The upper layer processing unit 202 acquires the decrypted data such as DL-SCH and BCH from the receiving unit 212. The upper layer processing unit 202 generates HARQ-ACK from the error detection result of the DL-SCH. The upper layer processing unit 202 generates SR. The upper layer processing unit 202 generates a UCI including HARQ-ACK / SR / CSI (including a CQI report). Further, when the DMRS configuration information is notified by the upper layer, the upper layer processing unit 202 inputs the information regarding the DMRS configuration to the control unit 204. The upper layer processing unit 202 inputs the UCI and UL-SCH to the transmission unit 206. A part of the functions of the upper layer processing unit 202 may be included in the control unit 204.

The control unit 204 interprets the downlink control information (DCI) received via the reception unit 212. The control unit 204 controls the transmission unit 206 according to the PUSCH scheduling / MCS index / TPC (Transmission Power Control) acquired from the DCI for uplink transmission. The control unit 204 controls the reception unit 212 according to the PDSCH scheduling / MCS index acquired from the DCI for downlink transmission. Further, the control unit 204 specifies the frequency arrangement of the DMRS according to the information regarding the frequency arrangement (port number) of the DMRS included in the DCI for downlink transmission and the DMRS configuration information input from the upper layer processing unit 202. ..

The transmission unit 206 includes a coding unit (coding step) 2060, a modulation unit (modulation step) 2062, an uplink reference signal generation unit (uplink reference signal generation step) 2064, and an uplink control signal generation unit (uplink control signal). The generation step) 2066, the multiplex unit (multiplex step) 2068, and the wireless transmission unit (radio transmission step) 2070 are included.

The coding unit 2060 convolves and encodes the uplink data (UL-SCH) input from the upper layer processing unit 202 according to the control of the control unit 204 (according to the coding rate calculated based on the MCS index), and LDPC. Coding such as coding, polar coding, turbo coding, etc. is performed.

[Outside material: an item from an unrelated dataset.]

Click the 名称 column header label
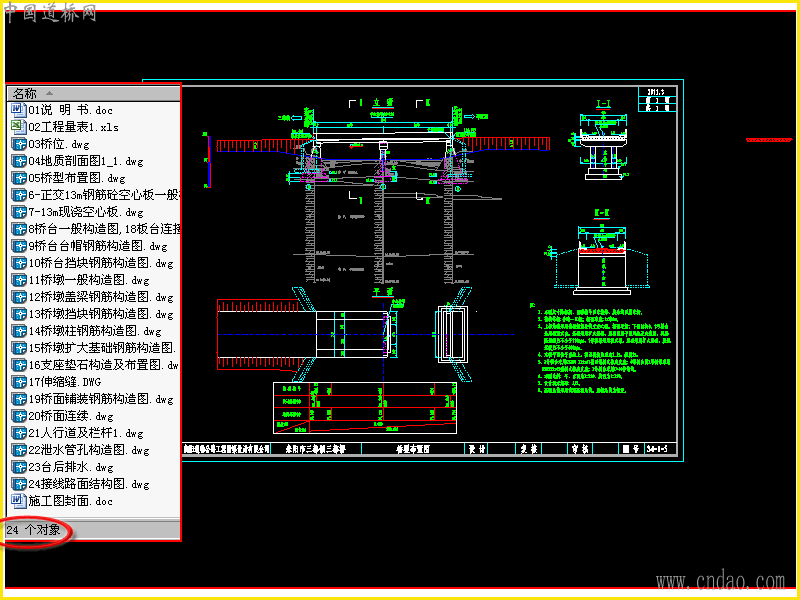800x600 pixels. point(25,93)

The modulation unit 2062 modulates the coding bit input from the coding unit 2060 by the modulation method / channel predetermined modulation method instructed by the control unit 204 such as BPSK, QPSK, 16QAM, 64QAM, 256QAM. (Generates a modulation symbol for PUSCH).

The uplink reference signal generation unit 2064 arranges a physical cell identifier (referred to as physical cell identity: PCI, Cell ID, etc.) and an uplink reference signal for identifying the base station device 10 according to the instruction of the control unit 204. Based on the bandwidth, cyclic shift, parameter values for DMRS sequence generation, frequency allocation, etc., a sequence obtained by a predetermined rule (expression) is generated.

The uplink control signal generation unit 2066 encodes UCI, performs BPSK / QPSK modulation according to the instruction of the control unit 204, and generates a modulation symbol for PUCCH.

When the upper layer parameter (frequencyHopping) related to the frequency hopping of Rel-15 is set, mode 1 or mode 2 can be set as the value. Mode 2 is slot-to-slot hopping, and is a mode in which the frequency is changed for each slot when transmission is performed using a plurality of slots. On the other hand, mode 1 is in-slot hopping, and when transmitting using one or a plurality of slots, the slot is divided into the first half and the second half, and the frequency is changed between the first half and the second half for transmission. As for the frequency allocation in frequency hopping, the frequency domain radio resource allocation notified by DCI or RRC is applied to the first hop, and the frequency allocation of the second hop is applied to the radio resource used in the first hop. , Allocate radio resources shifted by the value set by the upper layer parameter (frequencyHoppingOffset) regarding the amount of frequency hopping.

The multiplexing unit 2068 performs PUSCH according to the uplink scheduling information from the control unit 204 (transmission interval in CS (Configured Scheduling) for uplink included in the RRC message, frequency domain and time domain resource allocation included in DCI, etc.). The modulation symbol for PUCCH, the modulation symbol for PUCCH, and the uplink reference signal are multiplexed for each transmitting antenna port (DMRS port) (that is, each signal is mapped to a resource element).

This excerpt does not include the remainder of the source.